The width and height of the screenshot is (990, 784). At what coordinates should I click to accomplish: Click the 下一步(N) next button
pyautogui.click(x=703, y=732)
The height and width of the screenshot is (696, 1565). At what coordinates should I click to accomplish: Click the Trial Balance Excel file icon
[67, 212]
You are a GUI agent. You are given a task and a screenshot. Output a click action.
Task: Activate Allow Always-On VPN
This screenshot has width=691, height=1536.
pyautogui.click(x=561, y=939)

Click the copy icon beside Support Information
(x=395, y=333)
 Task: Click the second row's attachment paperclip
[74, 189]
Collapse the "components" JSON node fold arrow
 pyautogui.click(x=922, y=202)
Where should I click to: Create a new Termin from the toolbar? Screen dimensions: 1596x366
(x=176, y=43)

◆ **PROBLEM TO SOLVE**
The whole listing is to be transcribed exactly.

◆ **RESULT OF THIS TASK**
The width and height of the screenshot is (990, 784). At what coordinates should I click to accomplish: Click the 下一步(N) next button
pyautogui.click(x=703, y=732)
The height and width of the screenshot is (696, 1565). At what coordinates should I click to accomplish: Click the Trial Balance Excel file icon
[67, 212]
You are a GUI agent. You are given a task and a screenshot. Output a click action.
Task: Activate Allow Always-On VPN
This screenshot has width=691, height=1536.
pyautogui.click(x=561, y=939)

Click the copy icon beside Support Information
(x=395, y=333)
 Task: Click the second row's attachment paperclip
[74, 189]
Collapse the "components" JSON node fold arrow
 pyautogui.click(x=922, y=202)
Where should I click to: Create a new Termin from the toolbar? Screen dimensions: 1596x366
(x=176, y=43)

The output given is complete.